Wirtschaft für die Natur: Ein globales Bündnis formiert sich
An der Spitze dieser Bewegung steht „Business for Nature“, eine beeindruckende globale Koalition aus über 100 Partnern und zahlreichen „vorausschauenden Unternehmen“. Ihr ehrgeiziges Ziel: eine Welt, in der die Wirtschaft nicht nur keinen Schaden anrichtet, sondern aktiv zur Wiederherstellung der Natur beiträgt. Diese Koalition arbeitet unermüdlich daran, glaubwürdige Geschäftsmodelle und ambitionierte politische Rahmenbedingungen zu fördern. Sie verleiht der Wirtschaft eine laute und vereinte Stimme für die Natur und drängt Regierungen weltweit, entscheidende Maßnahmen zu ergreifen.

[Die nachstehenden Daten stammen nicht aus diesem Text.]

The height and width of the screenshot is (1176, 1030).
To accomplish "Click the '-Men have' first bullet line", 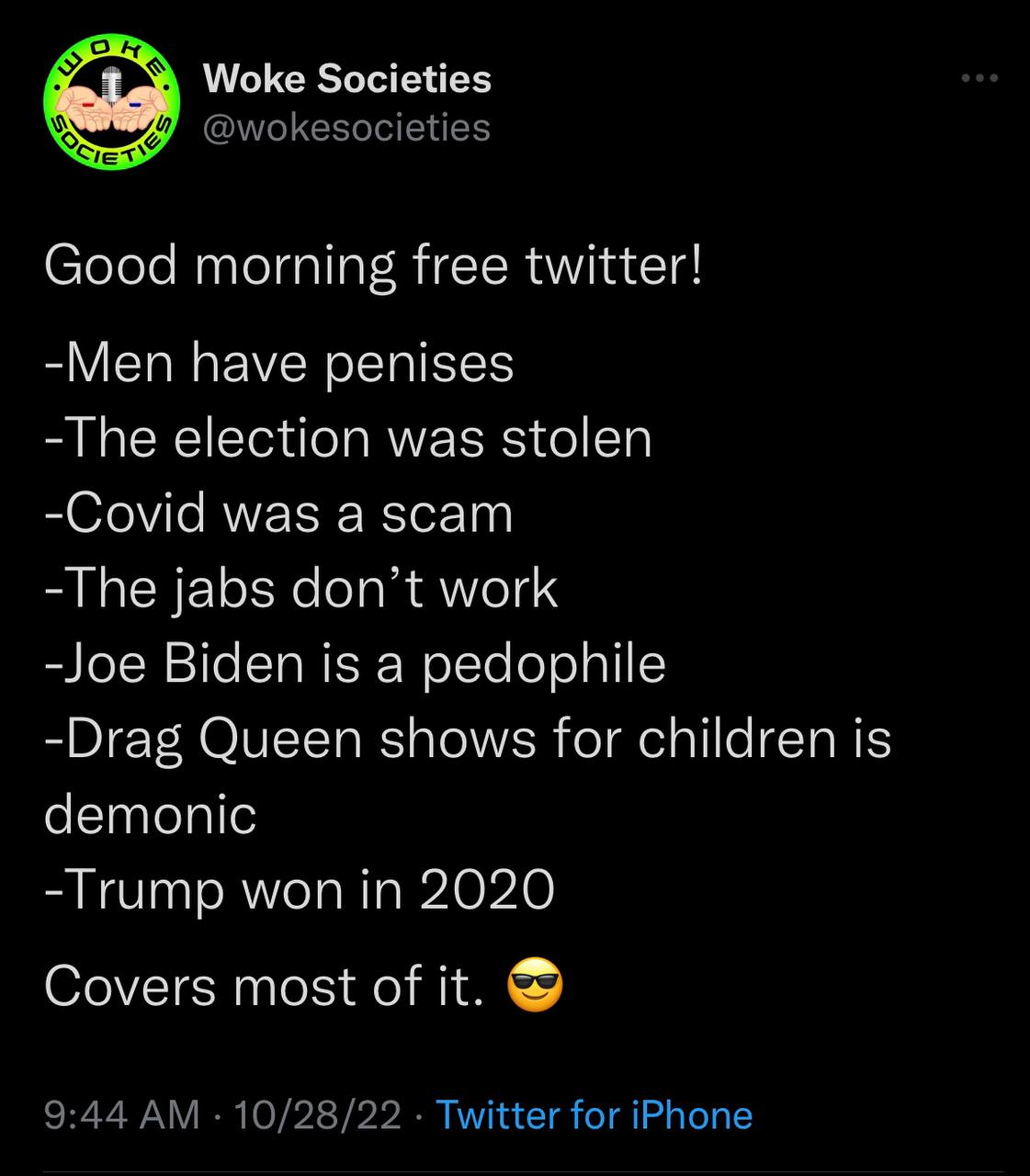I will (x=279, y=362).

Auch auf europäischer Ebene ist die Dynamik spürbar. Die Europäischen Business & Nature Summits, die seit 2019 stattfinden, sind ein leuchtendes Beispiel für das Engagement, die Geschäftswelt zu mobilisieren. Die Europäische Kommission spielt hier eine instrumentale Rolle. Mit einer Vielzahl von Richtlinien und rechtlichen Rahmenwerken zur Natur und Wirtschaft unterstreicht sie nicht nur ihr Bekenntnis zum Biodiversitätsschutz, sondern erkennt auch das immense Geschäftspotenzial, das darin liegt.
Natura 2000 und die 6-Billionen-Dollar-Chance
Die EU-Biodiversitätsstrategie für 2030, 2020 ins Leben gerufen, ist ein Meilenstein. Sie formuliert ehrgeizige Ziele für den Naturschutz und stellt den „Business Case für die Natur“ klar heraus. Die Strategie betont die wechselseitige Abhängigkeit von Wirtschaft und Biodiversität und hebt die Bedeutung naturbasierter Innovationen und Maßnahmen zur Wiederherstellung von Ökosystemen hervor. Die Zahlen sprechen für sich: Das Natura 2000-Netzwerk der EU sichert bereits 104.000 direkte und 70.000 indirekte Arbeitsplätze und birgt das Potenzial für bis zu 500.000 weitere. Experten schätzen, dass Investitionen in die weltweite Biodiversität bis 2050 jährlich 2 bis 6 Billionen US-Dollar generieren könnten.
Diese Entwicklungen sind mehr als nur ein Hoffnungsschimmer; sie sind ein Aufruf zum Handeln und eine Einladung, die Zukunft neu zu denken. Für progressive Pragmatiker ist klar: Eine Wirtschaft, die im Einklang mit der Natur prosperiert, ist nicht nur ökologisch notwendig, sondern auch ökonomisch der klügste Weg nach vorn. Es ist Zeit, das Potenzial der Natur als unseren größten Verbündeten im Streben nach einer besseren Welt zu entfesseln.